Spaces:

Samleuma
/

Imgenhance

Sleeping

File size: 5,702 Bytes

# AI Image Processing

## Overview
An AI-powered image processing API with multiple features:
- Image enhancement/upscaling using Real-ESRGAN
- Background removal using BiRefNet via rembg
- Noise reduction using OpenCV Non-Local Means Denoising
- Document scanning with auto-crop, alignment, and HD enhancement
- FastAPI backend with automatic Swagger API documentation
- Simple web frontend for testing

## Current State
- **Local Preview**: Running with simple processing (no heavy AI models due to size constraints)
- **Full AI Mode**: Available when deployed to Hugging Face Spaces

## Project Structure
```
/
├── app.py              # Full FastAPI app for Hugging Face deployment
├── app_local.py        # Lightweight local preview server
├── enhancer.py         # Real-ESRGAN model wrapper (for HF deployment)
├── document_scanner.py # Document scanning with OpenCV (auto-crop, align, enhance)
├── templates/
│   └── index.html      # Frontend interface
├── requirements.txt    # Dependencies for Hugging Face Spaces
├── Dockerfile          # Docker configuration for HF Spaces
├── README.md           # Hugging Face Spaces configuration
├── uploads/            # Temporary upload storage
└── outputs/            # Processed image outputs
```

## API Endpoints
- `GET /` - Web frontend
- `GET /docs` - Swagger API documentation
- `GET /health` - Health check
- `GET /model-info` - Model information
- `GET /progress/{job_id}` - Get async job progress
- `GET /result/{job_id}` - Get completed job result
- `POST /enhance` - Enhance/upscale image (Real-ESRGAN) - supports `async_mode=true`
- `POST /enhance/async` - Start async enhancement with progress tracking
- `POST /enhance/base64` - Enhance image (returns base64)
- `POST /remove-background` - Remove image background (BiRefNet) - supports `async_mode=true`
- `POST /remove-background/async` - Start async background removal with progress
- `POST /remove-background/base64` - Remove background (returns base64)
- `POST /denoise` - Reduce image noise (OpenCV NLM) - supports `async_mode=true`
- `POST /denoise/async` - Start async denoising with progress
- `POST /denoise/base64` - Denoise image (returns base64)
- `POST /docscan` - Scan document (auto-crop, align, HD enhance) - supports `async_mode=true`
- `POST /docscan/async` - Start async document scan with progress
- `POST /docscan/base64` - Scan document (returns base64)

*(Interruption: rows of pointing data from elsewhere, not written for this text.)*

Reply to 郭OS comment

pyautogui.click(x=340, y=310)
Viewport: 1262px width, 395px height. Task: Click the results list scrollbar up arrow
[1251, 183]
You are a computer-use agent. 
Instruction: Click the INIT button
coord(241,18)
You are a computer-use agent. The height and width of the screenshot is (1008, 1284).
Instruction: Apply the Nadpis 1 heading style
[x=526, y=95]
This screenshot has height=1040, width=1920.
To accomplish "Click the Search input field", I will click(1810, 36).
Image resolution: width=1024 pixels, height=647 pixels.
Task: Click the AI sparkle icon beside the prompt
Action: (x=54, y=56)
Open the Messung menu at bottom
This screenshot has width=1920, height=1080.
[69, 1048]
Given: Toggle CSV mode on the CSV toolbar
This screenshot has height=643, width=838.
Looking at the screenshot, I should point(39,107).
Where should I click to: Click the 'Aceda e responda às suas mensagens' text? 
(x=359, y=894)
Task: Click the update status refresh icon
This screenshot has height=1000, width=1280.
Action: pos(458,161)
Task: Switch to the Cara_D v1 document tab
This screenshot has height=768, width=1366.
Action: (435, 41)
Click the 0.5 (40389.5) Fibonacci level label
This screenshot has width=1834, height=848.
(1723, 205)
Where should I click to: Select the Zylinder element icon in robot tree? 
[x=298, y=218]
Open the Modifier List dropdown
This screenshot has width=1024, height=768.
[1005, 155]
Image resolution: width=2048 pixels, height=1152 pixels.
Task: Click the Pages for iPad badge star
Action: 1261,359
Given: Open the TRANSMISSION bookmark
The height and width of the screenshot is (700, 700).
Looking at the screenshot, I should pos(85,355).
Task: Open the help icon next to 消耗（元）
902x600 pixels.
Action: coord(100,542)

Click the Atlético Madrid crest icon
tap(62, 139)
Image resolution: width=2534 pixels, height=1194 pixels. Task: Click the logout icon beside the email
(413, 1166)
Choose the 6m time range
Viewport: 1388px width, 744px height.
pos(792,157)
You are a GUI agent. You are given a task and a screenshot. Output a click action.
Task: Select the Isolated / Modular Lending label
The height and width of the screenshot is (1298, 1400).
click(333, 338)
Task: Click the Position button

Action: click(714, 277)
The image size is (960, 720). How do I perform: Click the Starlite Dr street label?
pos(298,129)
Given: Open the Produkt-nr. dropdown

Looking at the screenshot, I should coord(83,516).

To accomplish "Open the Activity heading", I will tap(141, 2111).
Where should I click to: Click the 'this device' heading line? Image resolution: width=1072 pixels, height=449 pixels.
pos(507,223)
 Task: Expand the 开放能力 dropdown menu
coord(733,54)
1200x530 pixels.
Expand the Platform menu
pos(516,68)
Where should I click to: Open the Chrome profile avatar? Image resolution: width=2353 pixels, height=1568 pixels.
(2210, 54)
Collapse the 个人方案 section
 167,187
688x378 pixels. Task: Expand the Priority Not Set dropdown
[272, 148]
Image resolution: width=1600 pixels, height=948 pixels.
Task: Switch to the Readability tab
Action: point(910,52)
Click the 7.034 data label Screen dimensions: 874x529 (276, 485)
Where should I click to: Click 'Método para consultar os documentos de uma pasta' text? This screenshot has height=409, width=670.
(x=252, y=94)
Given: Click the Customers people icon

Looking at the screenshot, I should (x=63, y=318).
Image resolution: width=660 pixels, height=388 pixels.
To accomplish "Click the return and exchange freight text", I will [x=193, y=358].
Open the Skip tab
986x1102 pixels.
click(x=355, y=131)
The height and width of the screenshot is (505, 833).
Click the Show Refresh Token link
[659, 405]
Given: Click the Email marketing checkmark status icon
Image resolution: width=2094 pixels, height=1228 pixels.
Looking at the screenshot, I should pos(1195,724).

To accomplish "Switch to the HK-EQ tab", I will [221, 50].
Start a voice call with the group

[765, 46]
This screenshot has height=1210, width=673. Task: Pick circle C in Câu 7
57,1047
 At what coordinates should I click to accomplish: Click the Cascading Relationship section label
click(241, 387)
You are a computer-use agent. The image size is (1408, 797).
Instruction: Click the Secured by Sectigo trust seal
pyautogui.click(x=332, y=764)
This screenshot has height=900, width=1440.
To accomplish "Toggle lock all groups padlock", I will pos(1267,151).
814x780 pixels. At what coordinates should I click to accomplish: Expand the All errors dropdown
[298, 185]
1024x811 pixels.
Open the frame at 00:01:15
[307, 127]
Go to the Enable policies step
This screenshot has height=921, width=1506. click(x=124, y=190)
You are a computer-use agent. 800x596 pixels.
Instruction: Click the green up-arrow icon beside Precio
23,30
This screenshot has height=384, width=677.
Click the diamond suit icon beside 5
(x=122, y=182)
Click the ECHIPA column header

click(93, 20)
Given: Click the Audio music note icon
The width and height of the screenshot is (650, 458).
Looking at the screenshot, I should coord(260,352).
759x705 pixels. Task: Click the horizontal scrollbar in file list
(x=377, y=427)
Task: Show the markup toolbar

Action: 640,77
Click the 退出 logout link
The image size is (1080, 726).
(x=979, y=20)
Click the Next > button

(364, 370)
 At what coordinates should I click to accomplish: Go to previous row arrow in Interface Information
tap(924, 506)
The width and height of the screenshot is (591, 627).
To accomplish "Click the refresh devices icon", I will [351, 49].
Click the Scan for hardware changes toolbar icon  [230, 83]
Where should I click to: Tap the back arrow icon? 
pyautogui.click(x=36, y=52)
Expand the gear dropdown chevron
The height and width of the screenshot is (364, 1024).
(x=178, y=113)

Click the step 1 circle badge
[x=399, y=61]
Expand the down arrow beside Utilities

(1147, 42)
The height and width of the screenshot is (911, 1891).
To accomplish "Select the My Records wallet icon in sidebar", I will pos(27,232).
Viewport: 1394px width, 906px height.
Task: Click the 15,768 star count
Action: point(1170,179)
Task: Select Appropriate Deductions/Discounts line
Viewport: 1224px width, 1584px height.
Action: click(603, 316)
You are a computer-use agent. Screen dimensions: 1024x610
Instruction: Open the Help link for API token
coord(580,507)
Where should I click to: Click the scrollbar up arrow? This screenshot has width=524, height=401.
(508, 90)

## Document Scanner Features
The `/docscan` endpoint provides:
- **Auto-detection**: Edge detection using Canny algorithm
- **Auto-crop**: Contour detection and perspective correction
- **Alignment**: Four-point perspective transform
- **Contrast**: CLAHE (Contrast Limited Adaptive Histogram Equalization)
- **Denoising**: Bilateral filter (preserves edges while reducing noise)
- **Sharpening**: Unsharp masking for crisp text
- **HD Upscaling**: Optional Real-ESRGAN enhancement (1-4x scale)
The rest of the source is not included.